William Hayward Pickering - JPL

JPL

As the Director of JPL, from 1954, Pickering was closely involved with management of the Private and Corporal missiles under the aegis of the U.S. Army.

His group launched Explorer I on a Jupiter-C rocket from Cape Canaveral on 31 January 1958 less than four months after the Russians had launched Sputnik (much to the surprise of the Americans).

In 1958 the lab's projects were transferred to the National Aeronautics and Space Administration (NASA) and Pickering's team concentrated on NASA's unmanned space-flight program. JPL, under Pickering's direction flew further Explorer 3 and Pioneer missions as well as the Ranger and Surveyor missions to the moon and the several Mariner flybys of Venus and Mars.
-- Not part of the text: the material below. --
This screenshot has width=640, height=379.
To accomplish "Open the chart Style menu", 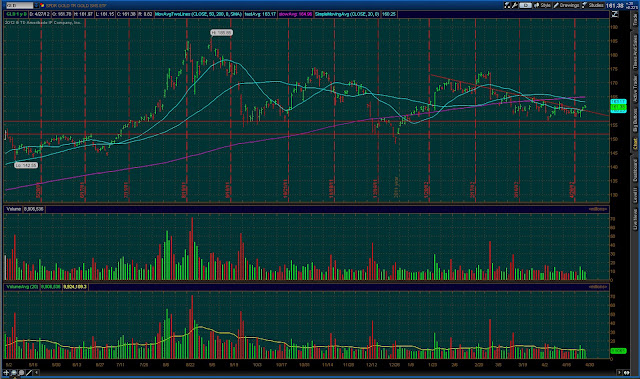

Explorer III discovered the radiation field round the earth that is now known as the Van Allen radiation belt. Explorer 1 orbited for 10 years and was the forerunner of a number of successful JPL earth and deep-space satellites. William Hayward Pickering is not to be confused with William Henry Pickering, an astronomer from an earlier era.

At the time of his retirement as director, in 1976, the Voyager missions were about to launch on tours of the outer planets and Viking 1 was on its way to land on Mars.

Pickering's main attributes, beyond his scholarly achievements, were his team organisational and project management skills.